**Directions:** Retype the entries in full.
━━━━━━━━━━━━━━━━━━━━
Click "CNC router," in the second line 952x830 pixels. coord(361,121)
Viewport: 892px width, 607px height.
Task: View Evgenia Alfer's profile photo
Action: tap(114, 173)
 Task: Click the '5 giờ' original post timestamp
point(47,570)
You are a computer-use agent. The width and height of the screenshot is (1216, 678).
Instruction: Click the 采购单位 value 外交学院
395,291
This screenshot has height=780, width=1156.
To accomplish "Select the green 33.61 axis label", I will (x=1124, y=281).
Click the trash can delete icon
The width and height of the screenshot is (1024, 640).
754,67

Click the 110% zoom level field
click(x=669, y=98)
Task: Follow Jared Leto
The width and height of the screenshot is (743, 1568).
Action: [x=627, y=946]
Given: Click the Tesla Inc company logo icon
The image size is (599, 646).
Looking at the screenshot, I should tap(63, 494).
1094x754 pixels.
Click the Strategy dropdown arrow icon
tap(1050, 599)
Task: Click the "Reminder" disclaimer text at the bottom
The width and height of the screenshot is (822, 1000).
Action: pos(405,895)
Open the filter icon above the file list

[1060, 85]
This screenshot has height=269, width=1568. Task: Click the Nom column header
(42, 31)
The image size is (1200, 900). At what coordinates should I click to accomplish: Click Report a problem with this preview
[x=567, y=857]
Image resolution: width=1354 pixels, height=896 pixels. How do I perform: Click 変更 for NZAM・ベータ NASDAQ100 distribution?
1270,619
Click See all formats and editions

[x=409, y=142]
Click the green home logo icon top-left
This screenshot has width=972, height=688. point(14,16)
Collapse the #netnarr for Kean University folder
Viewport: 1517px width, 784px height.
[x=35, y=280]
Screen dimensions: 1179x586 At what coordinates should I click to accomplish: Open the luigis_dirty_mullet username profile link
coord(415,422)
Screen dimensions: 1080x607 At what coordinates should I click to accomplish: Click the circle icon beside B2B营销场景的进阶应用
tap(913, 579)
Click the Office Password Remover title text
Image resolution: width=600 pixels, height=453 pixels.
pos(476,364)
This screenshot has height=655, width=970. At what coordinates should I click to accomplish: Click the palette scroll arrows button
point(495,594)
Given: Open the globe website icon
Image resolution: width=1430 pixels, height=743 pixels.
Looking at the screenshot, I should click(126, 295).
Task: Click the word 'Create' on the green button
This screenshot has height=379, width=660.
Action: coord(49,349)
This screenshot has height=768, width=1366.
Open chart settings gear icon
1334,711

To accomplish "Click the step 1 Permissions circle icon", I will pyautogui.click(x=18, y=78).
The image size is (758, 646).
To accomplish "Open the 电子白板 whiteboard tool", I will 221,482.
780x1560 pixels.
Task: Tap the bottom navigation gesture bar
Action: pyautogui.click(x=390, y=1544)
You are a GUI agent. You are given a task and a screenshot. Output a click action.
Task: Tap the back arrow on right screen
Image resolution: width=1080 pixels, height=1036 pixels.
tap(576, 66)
━━━━━━━━━━━━━━━━━━━━
**Task result:**
Click "CNC router," in the second line 952x830 pixels. coord(361,121)
Viewport: 892px width, 607px height.
Task: View Evgenia Alfer's profile photo
Action: tap(114, 173)
 Task: Click the '5 giờ' original post timestamp
point(47,570)
You are a computer-use agent. The width and height of the screenshot is (1216, 678).
Instruction: Click the 采购单位 value 外交学院
395,291
This screenshot has height=780, width=1156.
To accomplish "Select the green 33.61 axis label", I will (x=1124, y=281).
Click the trash can delete icon
The width and height of the screenshot is (1024, 640).
754,67

Click the 110% zoom level field
click(x=669, y=98)
Task: Follow Jared Leto
The width and height of the screenshot is (743, 1568).
Action: [x=627, y=946]
Given: Click the Tesla Inc company logo icon
The image size is (599, 646).
Looking at the screenshot, I should tap(63, 494).
1094x754 pixels.
Click the Strategy dropdown arrow icon
tap(1050, 599)
Task: Click the "Reminder" disclaimer text at the bottom
The width and height of the screenshot is (822, 1000).
Action: pos(405,895)
Open the filter icon above the file list

[1060, 85]
This screenshot has height=269, width=1568. Task: Click the Nom column header
(42, 31)
The image size is (1200, 900). At what coordinates should I click to accomplish: Click Report a problem with this preview
[x=567, y=857]
Image resolution: width=1354 pixels, height=896 pixels. How do I perform: Click 変更 for NZAM・ベータ NASDAQ100 distribution?
1270,619
Click See all formats and editions

[x=409, y=142]
Click the green home logo icon top-left
This screenshot has width=972, height=688. point(14,16)
Collapse the #netnarr for Kean University folder
Viewport: 1517px width, 784px height.
[x=35, y=280]
Screen dimensions: 1179x586 At what coordinates should I click to accomplish: Open the luigis_dirty_mullet username profile link
coord(415,422)
Screen dimensions: 1080x607 At what coordinates should I click to accomplish: Click the circle icon beside B2B营销场景的进阶应用
tap(913, 579)
Click the Office Password Remover title text
Image resolution: width=600 pixels, height=453 pixels.
pos(476,364)
This screenshot has height=655, width=970. At what coordinates should I click to accomplish: Click the palette scroll arrows button
point(495,594)
Given: Open the globe website icon
Image resolution: width=1430 pixels, height=743 pixels.
Looking at the screenshot, I should click(126, 295).
Task: Click the word 'Create' on the green button
This screenshot has height=379, width=660.
Action: coord(49,349)
This screenshot has height=768, width=1366.
Open chart settings gear icon
1334,711

To accomplish "Click the step 1 Permissions circle icon", I will pyautogui.click(x=18, y=78).
The image size is (758, 646).
To accomplish "Open the 电子白板 whiteboard tool", I will 221,482.
780x1560 pixels.
Task: Tap the bottom navigation gesture bar
Action: pyautogui.click(x=390, y=1544)
You are a GUI agent. You are given a task and a screenshot. Output a click action.
Task: Tap the back arrow on right screen
Image resolution: width=1080 pixels, height=1036 pixels.
tap(576, 66)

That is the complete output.